■ **Material provided**:
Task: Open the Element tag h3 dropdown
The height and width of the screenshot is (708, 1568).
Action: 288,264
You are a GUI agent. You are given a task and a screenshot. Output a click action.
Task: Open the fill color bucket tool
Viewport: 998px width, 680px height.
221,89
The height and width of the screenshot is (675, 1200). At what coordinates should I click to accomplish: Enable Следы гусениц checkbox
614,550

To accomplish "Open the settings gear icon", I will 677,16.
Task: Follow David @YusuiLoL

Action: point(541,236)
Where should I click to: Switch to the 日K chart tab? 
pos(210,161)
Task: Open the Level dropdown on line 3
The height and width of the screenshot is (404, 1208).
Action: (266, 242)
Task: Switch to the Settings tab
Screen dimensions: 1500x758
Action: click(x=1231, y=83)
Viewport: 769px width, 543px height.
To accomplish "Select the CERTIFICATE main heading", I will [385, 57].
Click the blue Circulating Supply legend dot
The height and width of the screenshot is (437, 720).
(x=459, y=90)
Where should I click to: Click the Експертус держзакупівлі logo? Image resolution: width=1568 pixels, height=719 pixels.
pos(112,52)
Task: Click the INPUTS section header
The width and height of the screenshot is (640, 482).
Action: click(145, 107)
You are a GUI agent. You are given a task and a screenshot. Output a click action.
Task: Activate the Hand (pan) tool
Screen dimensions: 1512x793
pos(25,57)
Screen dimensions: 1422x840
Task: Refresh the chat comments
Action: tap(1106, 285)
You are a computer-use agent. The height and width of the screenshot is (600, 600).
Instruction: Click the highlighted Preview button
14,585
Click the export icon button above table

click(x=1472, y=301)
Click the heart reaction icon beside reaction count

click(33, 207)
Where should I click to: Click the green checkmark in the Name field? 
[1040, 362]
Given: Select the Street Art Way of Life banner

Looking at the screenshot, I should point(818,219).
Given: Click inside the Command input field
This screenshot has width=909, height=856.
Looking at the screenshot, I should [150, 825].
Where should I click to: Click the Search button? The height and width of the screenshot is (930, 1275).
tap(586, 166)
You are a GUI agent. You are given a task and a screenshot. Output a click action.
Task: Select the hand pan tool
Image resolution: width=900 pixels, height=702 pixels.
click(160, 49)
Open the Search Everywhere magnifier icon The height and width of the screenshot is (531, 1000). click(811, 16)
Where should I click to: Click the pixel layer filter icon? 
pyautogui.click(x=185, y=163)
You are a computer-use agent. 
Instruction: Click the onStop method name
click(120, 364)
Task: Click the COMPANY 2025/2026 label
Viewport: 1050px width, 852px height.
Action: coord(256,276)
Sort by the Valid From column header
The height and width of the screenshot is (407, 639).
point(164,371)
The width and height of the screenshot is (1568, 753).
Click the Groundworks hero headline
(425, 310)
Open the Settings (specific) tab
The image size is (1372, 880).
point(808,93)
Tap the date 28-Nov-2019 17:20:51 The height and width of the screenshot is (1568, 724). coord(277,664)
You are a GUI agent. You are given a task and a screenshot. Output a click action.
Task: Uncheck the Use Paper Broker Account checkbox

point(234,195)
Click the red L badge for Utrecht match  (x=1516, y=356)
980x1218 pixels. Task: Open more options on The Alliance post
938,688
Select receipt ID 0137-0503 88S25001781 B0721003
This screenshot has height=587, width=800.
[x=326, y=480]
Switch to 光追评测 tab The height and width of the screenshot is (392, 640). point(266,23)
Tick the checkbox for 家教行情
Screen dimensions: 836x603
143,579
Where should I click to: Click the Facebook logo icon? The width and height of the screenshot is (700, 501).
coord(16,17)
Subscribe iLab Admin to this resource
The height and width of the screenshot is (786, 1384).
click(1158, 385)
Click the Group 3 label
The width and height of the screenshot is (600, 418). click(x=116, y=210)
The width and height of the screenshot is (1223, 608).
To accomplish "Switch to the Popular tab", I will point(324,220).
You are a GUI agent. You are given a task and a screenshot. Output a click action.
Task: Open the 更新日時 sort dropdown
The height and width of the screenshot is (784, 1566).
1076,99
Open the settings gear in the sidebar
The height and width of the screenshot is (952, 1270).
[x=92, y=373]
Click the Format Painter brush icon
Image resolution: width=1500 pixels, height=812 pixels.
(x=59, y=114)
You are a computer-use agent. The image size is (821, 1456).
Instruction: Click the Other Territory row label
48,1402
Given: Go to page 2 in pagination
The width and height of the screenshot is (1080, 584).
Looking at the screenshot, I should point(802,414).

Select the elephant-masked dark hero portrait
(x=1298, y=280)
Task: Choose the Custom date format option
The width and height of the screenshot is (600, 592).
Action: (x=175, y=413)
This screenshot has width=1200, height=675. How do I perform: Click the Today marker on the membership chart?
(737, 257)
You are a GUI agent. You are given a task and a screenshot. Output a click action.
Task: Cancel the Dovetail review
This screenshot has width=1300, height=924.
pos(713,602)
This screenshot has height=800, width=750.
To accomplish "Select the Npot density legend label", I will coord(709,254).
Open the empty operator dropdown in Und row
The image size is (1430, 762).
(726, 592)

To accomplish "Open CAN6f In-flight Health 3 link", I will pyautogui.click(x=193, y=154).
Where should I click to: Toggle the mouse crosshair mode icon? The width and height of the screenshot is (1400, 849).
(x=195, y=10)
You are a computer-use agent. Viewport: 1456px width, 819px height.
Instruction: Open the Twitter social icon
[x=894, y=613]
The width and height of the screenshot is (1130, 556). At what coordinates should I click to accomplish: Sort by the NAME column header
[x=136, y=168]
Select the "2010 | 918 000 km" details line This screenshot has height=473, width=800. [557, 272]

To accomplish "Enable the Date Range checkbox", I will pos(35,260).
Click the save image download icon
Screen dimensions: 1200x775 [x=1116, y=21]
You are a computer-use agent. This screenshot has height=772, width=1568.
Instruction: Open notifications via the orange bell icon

■ **Work required**:
Please copy the lines verbatim, starting with the one that contains "Task: Open the Level dropdown on line 3" and continuing through the one that contains "Action: click(x=1231, y=83)".

■ **Finished answer**:
Task: Open the Level dropdown on line 3
The height and width of the screenshot is (404, 1208).
Action: (266, 242)
Task: Switch to the Settings tab
Screen dimensions: 1500x758
Action: click(x=1231, y=83)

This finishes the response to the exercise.